• Extrait du texte:
* * * *

Est-ce que la science-fiction naît avec Jules Verne vers 1860 ?
La question des origines de la science-fiction (SF) est récurrente et plusieurs écoles s’affrontent. Dans sa monumentale et magistrale Encyclopédie de l’utopie, des voyages extraordinaires et de la science-fiction, Pierre Versins rapproche la SF de textes mythologiques qui traitent de thèmes millénaires, comme l’immortalité. Certains spécialistes attribuent plutôt à l’astronome Kepler le titre de précurseur de la science-fiction, car il décrit au début du XVIIe siècle notre système solaire vu depuis la Lune dans un voyage imaginaire intitulé Le Songe. Pour d’autres, c’est l’Anglaise Mary Shelley qui fonde le genre avec le roman Frankenstein, ou le Prométhée moderne (dont nous fêtons cette année le bicentenaire de la publication). Mais c’est bien dans la seconde moitié du XIXe siècle que cristallisent massivement des récits de fiction qui prennent pour décor et mobile les savoirs scientifiques et les réalisations techniques. Au siècle de la révolution industrielle, et à une époque où les nouveaux paradigmes scientifiques intègrent le temps et invitent donc à l’extrapolation (théorie de l’évolution, thermodynamique, cosmologie…), Jules Verne est un peu l’arbre qui cache la forêt. Un nombre incalculable de textes paraissent, tout particulièrement dans les revues de vulgarisation scientifique. L’écrivain Maurice Renard (surnommé le Wells français) publie même en 1909 un manifeste littéraire intitulé Du roman merveilleux-scientifique et de son action sur l’intelligence du progrès. Mais c’est aux États-Unis que l’expression « science-fiction » est forgée une vingtaine d’années plus tard par l’ingénieur et éditeur Hugo Gernsback pour désigner des récits qui entremêlent science et visions du futur.

« Dès le XIXe siècle, des textes de fiction jouent le rôle de lanceurs d’alerte avant la lettre face aux risques technologiques.»

Quelle différence y a-t-il avec la prospective, c’est-à-dire avec les recherches concernant l’évolution future des sociétés ?

* * * *

• Enregistrements:
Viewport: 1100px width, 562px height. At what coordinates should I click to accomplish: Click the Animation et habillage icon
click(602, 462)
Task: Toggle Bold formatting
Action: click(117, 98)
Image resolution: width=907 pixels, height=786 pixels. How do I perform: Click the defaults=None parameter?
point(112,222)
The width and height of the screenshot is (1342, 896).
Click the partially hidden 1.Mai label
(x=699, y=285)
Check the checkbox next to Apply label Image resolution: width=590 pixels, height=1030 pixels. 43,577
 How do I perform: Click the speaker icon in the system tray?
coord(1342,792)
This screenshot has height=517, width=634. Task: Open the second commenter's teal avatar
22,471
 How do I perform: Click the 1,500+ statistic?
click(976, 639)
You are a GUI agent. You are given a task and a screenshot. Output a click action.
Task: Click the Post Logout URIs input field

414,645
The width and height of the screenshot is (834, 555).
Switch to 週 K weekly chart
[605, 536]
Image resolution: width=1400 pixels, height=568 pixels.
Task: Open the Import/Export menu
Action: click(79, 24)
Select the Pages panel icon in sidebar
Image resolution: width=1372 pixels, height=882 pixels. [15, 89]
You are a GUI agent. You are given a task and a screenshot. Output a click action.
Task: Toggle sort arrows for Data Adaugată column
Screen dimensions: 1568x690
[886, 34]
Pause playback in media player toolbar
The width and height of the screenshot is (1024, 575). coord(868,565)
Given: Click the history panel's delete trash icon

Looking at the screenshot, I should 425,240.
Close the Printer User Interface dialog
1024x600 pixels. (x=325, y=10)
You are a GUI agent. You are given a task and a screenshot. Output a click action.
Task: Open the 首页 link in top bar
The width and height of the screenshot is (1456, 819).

* * * *

• Consigne A:
Reproduisez à l'identique la portion des enregistrements qui va de leur début jusqu'à la ligne contenant « coord(1342,792) », cette ligne comprise.
• Consigne B:
Poursuivez le texte sur les origines de la science-fiction à partir de l'endroit où il s'arrête.

• Résultat A:
Viewport: 1100px width, 562px height. At what coordinates should I click to accomplish: Click the Animation et habillage icon
click(602, 462)
Task: Toggle Bold formatting
Action: click(117, 98)
Image resolution: width=907 pixels, height=786 pixels. How do I perform: Click the defaults=None parameter?
point(112,222)
The width and height of the screenshot is (1342, 896).
Click the partially hidden 1.Mai label
(x=699, y=285)
Check the checkbox next to Apply label Image resolution: width=590 pixels, height=1030 pixels. 43,577
 How do I perform: Click the speaker icon in the system tray?
coord(1342,792)

• Résultat B:
Science-fiction et prospective se rejoignent dans leur intérêt commun pour l’avenir. Comme la prospective, la SF cherche à explorer les conséquences sociales des progrès scientifiques et techniques, et à y préparer les esprits. L’histoire de la SF a fini par constituer un immense réservoir de mondes possibles, craints ou souhaités. Plus libre que la prospective, la SF spécule sur les découvertes et les innovations les plus radicales. Elle inspire d’ailleurs les projets des promoteurs du transhumanisme, qui dépassent de loin les possibilités réelles de la science actuelle. La SF joue donc plus qu’un rôle d’observatoire des temps futurs. Elle est aussi et surtout porteuse des peurs et des désirs du temps présent.

Les prédictions ou histoires imaginées des ouvrages de science-fiction se révèlent-ils assez correctes ou fantaisistes ?
Il existe tout un courant de la science-fiction qui met un point d’honneur à coller autant que faire se peut à une forme de réalisme scientifique. Des films comme 2001, l’odyssée de l’espace, ou plus récemment Interstellar, se sont ainsi illustrés par un respect poussé des lois de la physique. Il n’empêche, l’un comme l’autre brodent abondamment sur les origines cosmiques de l’humanité ou la possibilité du voyage dans le temps. Le critère de qualité d’une bonne histoire de SF tient en fait davantage à sa cohérence interne qu’à la pertinence de ses prédictions. Tout l’art consiste à convaincre le lecteur de suspendre son incrédulité le temps du récit. On peut se servir pour cela de faits scientifiques authentiques pour accréditer l’histoire jusqu’à introduire une pure invention (comme la découverte d’un artefact extraterrestre dans 2001, ou le passage à travers un trou noir dans Interstellar) qui va permettre de dérouler un scénario souvent très éloigné de notre monde réel. L’intérêt du lecteur (ou du spectateur) repose alors en grande part sur le plaisir qu’il va prendre à explorer les conséquences du « Et si… » posé par l’auteur.

« La science-fiction joue donc plus qu’un rôle d’observatoire des temps futurs. Elle est aussi et surtout porteuse des peurs et des désirs du temps présent.»

N’est-ce pas une façon détournée de parler des problèmes présents ?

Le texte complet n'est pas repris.